Bon, ça, je crois pas lui avoir déjà dit en face, par contre. J'avais un loyer à payer, et déjà au bout de quelques mois j'étais menacée de me faire virer pour insubordination juste parce que je me permettais de citer les conventions collectives, alors tu penses. En tous cas, c'est sûr que c'était pas sa femme qui répondait au téléphone. Parce qu'elle était, elle non plus, quasiment jamais là, même si son salaire était trois fois supérieur au mien. Et même si on essayait de me refiler son boulot. Ben voyons ! Déjà que je faisais en sorte de pas trop faire le mien, j'allais pas me cogner la compta. Moi qui ne portait jamais de chaussures à talons, j'avais fini par en acheter juste pour pouvoir surplomber ce pauvre petit connard de patron. Ca le foutait mal à l'aise, et ça me ravissait. Les petits plaisirs mesquins.
Cela dit, on a beau être joueuse, plusieurs mois de harcèlement moral, de remarques sur sa gueule, d'agressions quand on va pisser, tout ça pour le SMIC, ça finit par taper sur le moral. C'est sûr, il y a des boulots pire que secrétaire. Physiquement, c'est tranquillou. Faut juste pas trop se rendre compte que finalement, t'es payée à faire les trucs de merde, certes administratifs, mais les trucs de merde jugés trop crétins pour les gens plus importants. C'est pas le patron ou les ingénieurs qui vont se faire chier à réserver leur hôtel, à répondre au téléphone, à nettoyer la cafetière, à courir à la poste pour que la réponse à l'appel d'offre parte à temps parce que le commercial a fini son truc à la bourre. T'es un peu boniche, un peu infirmière, un peu maman. Avec le sourire, s'il te plaît, parce que t'es Le Visage de l'Entreprise. Faut faire joli. Vise un peu la gueule de l'entreprise, mon pote : blasée.
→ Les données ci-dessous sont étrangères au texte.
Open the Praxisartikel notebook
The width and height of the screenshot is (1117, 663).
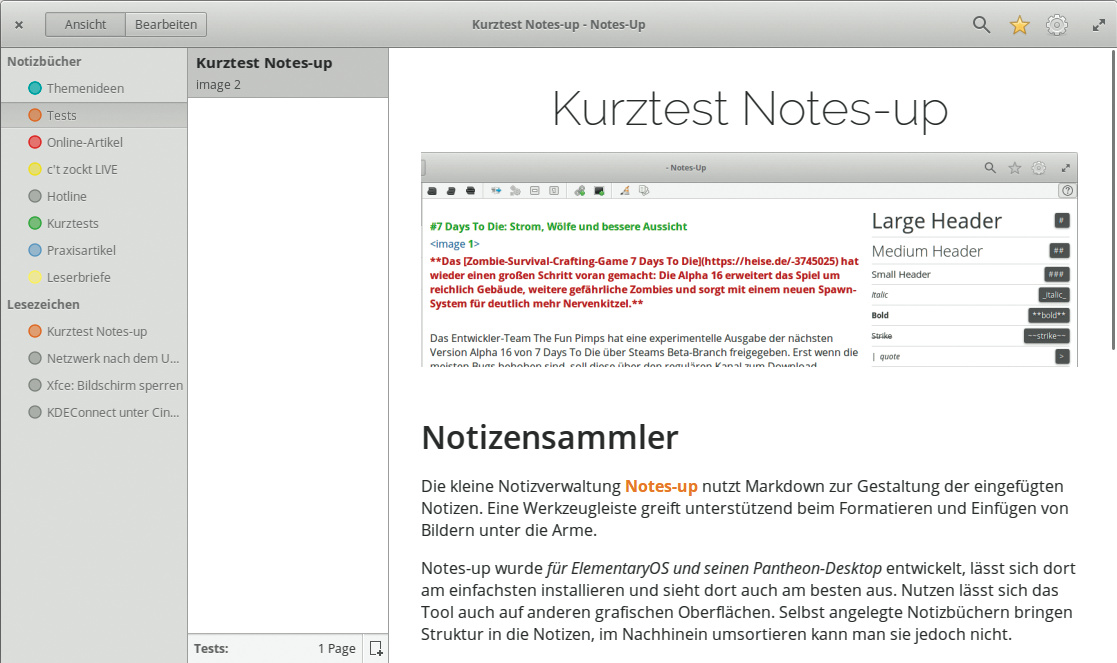tap(81, 250)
Les derniers mois, j'avais passé la vitesse supérieure du sabotage. Je planquais des binouzes dans mes tiroirs, que je commençais à boire à 14h les bons jours, plus tôt dans les mauvais. Je jetais des trucs, je donnais le numéro de portable des patrons aux pénibles et aux fournisseurs pas payés, je pétais le matériel. Je suis pas une infirmière, je suis pas une maman, je suis pas ta sœur et si je l'étais je te collerais des baignes. « Qui c'est qui répond au téléphone ? » Ben je sais pas, mais pas moi, connard. Quand il a quelqu'un dans le pif comme il m'avait moi, en général, il les pousse à la démission. Mais comme je suis une tête de con, j'ai réussi à tenir bon pour pouvoir négocier mon départ de manière à toucher les assédics. Fallait-il vraiment qu'il en ait marre de ma gueule.
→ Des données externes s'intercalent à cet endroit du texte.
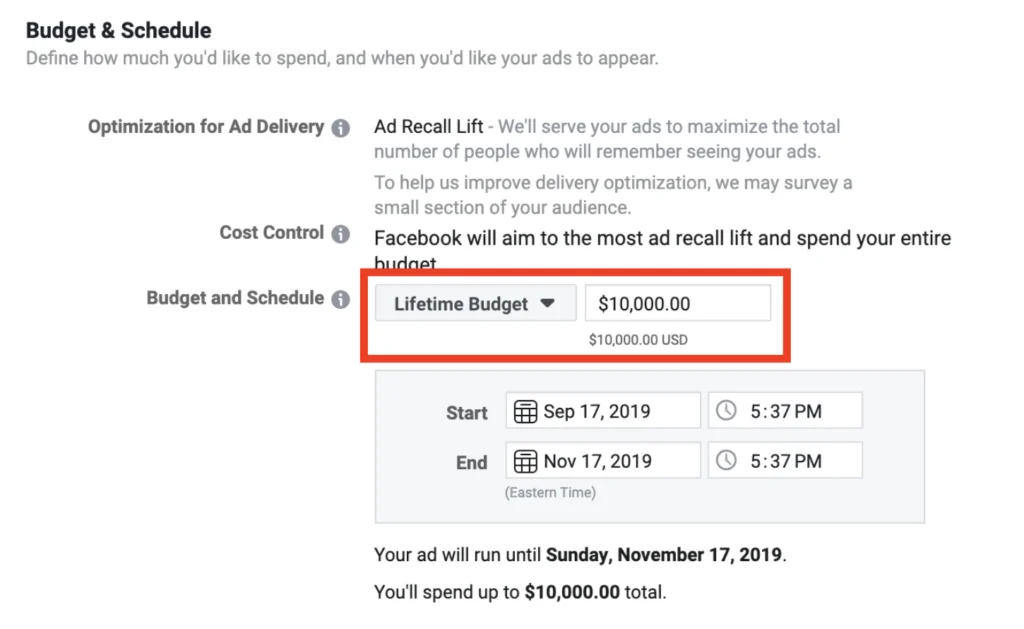Click the Budget and Schedule info icon
This screenshot has width=1024, height=629.
(x=342, y=297)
C'était quand même une maigre compensation. Parce que toi, qui lis ça, tu te dis sûrement que j'exagère, qu'en plus, j'étais une mauvaise secrétaire donc que c'est un peu bien fait pour ma gueule. Si ça se trouve, tu te dis même que je suis une ingrate. Je le sais, parce qu'on me l'a déjà dit. Et puis, quelle opportunité ! Si je persiste, un jour, je pourrais devenir Assistante de Direction ! Je conçois tout à fait qu'on soit contente de remplir l'agenda d'un gros connard cinq jours par semaine. Ce qui me dépasse, c'est que des gens ne conçoivent pas que ça me donne envie de me foutre en l'air. Un petit vernis de confort, c'est sensé être assez pour accepter de faire des tâches de merde et être traitée comme une conne ? Ca sera sans moi. Je retournerai pousser des cartons ou torcher des vieux, plutôt. Au moins, on me demande pas de le faire avec le sourire et des mains manucurées.